We may take it as a given that our hearing aids are scarcely detectable, can be managed with our cell phones, and can distinguish between speech and background sound. What we might not realize, however, is that those functions are the results of 400 years of research, design, and enhancement.
Even 5 years ago, hearing aids could not yield the clarity of sound produced today. To understand why, let’s follow the history of hearing aids—starting today and going backwards—to see how hearing aids would have treated your hearing loss in four different years: 2016, 1985, 1940, and 1650.
2016 – Modern Day Digital Hearing Aids
It’s 2016 and you’re searching to treat your hearing loss. You open up an internet browser, search for a community hearing care professional, complete a brief form, and schedule a consultation.
At your hearing assessment, your hearing is screened using sophisticated computer technology that accurately assesses your hearing. Then, with the assistance of your hearing care specialist, you choose a hearing aid that meets your requirements from a vast range of models.
Then, your hearing practitioner programs your new hearing aids to amplify only the sounds and frequencies you have difficulty hearing, which results in crystal clear sound without distortion.
If you told someone in the 1980’s that this would be the process, they wouldn’t have thought it was possible.
So what did render it possible? In short, digital technology.
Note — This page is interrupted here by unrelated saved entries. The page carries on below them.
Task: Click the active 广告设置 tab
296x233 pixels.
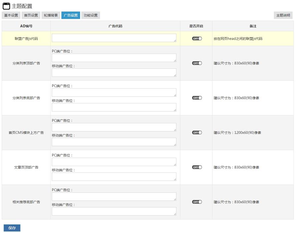Action: [x=71, y=15]
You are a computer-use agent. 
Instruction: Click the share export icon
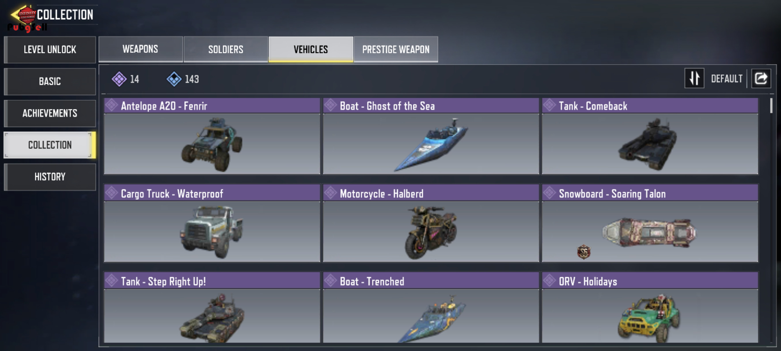pyautogui.click(x=761, y=78)
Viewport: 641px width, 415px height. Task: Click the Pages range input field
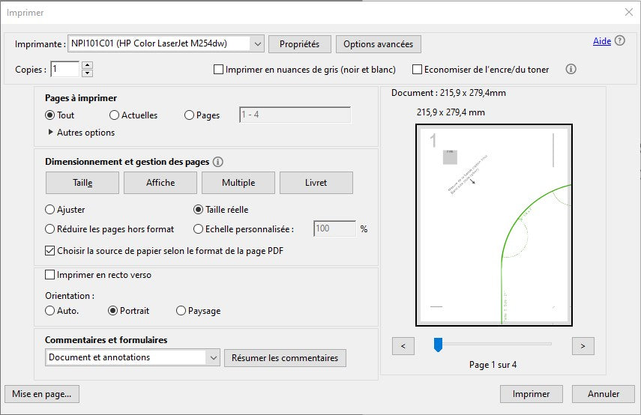tap(295, 115)
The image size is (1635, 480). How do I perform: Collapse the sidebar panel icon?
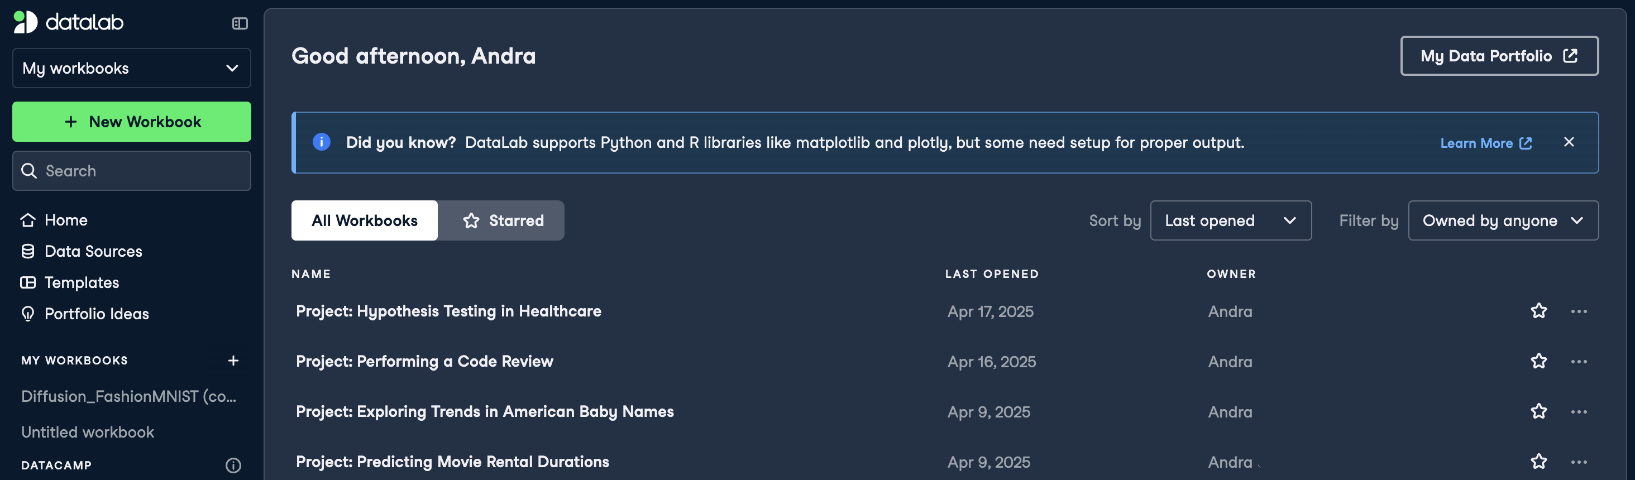coord(239,23)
For the majority of their history, there was no way for hearing aids to discern between different sound frequencies. Hearing aids would amplify all inbound sound, including background noise, creating distorted sound.
The digital revolution addressed that issue. With digital technology, all information can be converted, saved, and manipulated as permutations of 0’s and 1’s. Digital technology enabled hearing aids to transform sound frequencies into digital information, which could then be classified according to which sounds should be amplified (speech) and which should be suppressed (background noise).
The first all-digital hearing aid was produced in 1995, and since that time the technology has improved dramatically, eventually to include wireless capability.
1985 – Transistor Hearing Aids
Now it’s 1985 and you’re planning to treat your hearing loss. You can forget browsing for a local hearing care provider on the internet because the first commercial internet service provider won’t be founded until 1989.
You would need to use the yellow pages, depend on recommendations, or drive around the neighborhood to find a hearing care practice.
After reserving an appointment and having your hearing analyzed, your choices for hearing aids are very limited. Without the microprocessor and digital technology, hearing aids were manufactured with a series of transistors. This adds size and increased power requirements, resulting in larger batteries and larger hearing aids.
Also, without the advantage of digital technology, the hearing aid cannot differentiate between various frequencies of sound. Hearing aids receive inbound sound and the transistors behave as simple amplifiers, amplifying all sound. So if you’re in a noisy area, speech recognition will be practically impossible.
1940 – Vacuum Tube Hearing Aids
It’s 1940 and you’re thinking about acquiring a hearing aid. Transistors haven’t been applied to hearing aids yet, so your options are confined to vacuum tube hearing aids.
Vacuum tubes utilize more power than transistors, so the hearing aids call for larger batteries, making the hearing aids big, heavy, and awkward.
And once again, without digital technology, the hearing aids can only act as basic amplification systems, making all inbound sound louder. The hearing aids cannot enrich speech and can’t filter out background noise.
1650 – Ear Trumpets
Let’s go all the way back to 1650. There’s no digital technology, no transistors, and no vacuum tubes. As a result, there is no way to convert sound into electrical currents that can be amplified.
With electrical amplification unattainable, your only alternative is mechanical amplification by focusing and compressing sound into the ear canal, much like what happens when you cup your hands around your ears.
By 1650, products were developed that concentrated incoming sound into the ears, and these contraptions were labeled ear trumpets. They were prominent gadgets with a conical end that picked up sound and a narrow end that focused the sound into the ear.
This would be the only technology accessible to those with hearing loss for the following 250 plus years.
Let’s return to 2016. Over the course of more than 400 years of history, hearing aids have grown from mechanical amplification devices to electrical amplification devices, from vacuum-tube-based to digital-based. They’ve come to be considerably more compact, lighter, and more effective and affordable.
They’ve also become much better at differentiating between various types of sound, and in amplifying only specific types of sound (such as amplifying speech while suppressing background noise).
Each generation of hearing aid has generated a major enhancement over the previous generation. The question is, what’s the next major benchmark in the history of hearing aids?
Will we eventually be able to enhance natural human hearing, rather than simply restore it?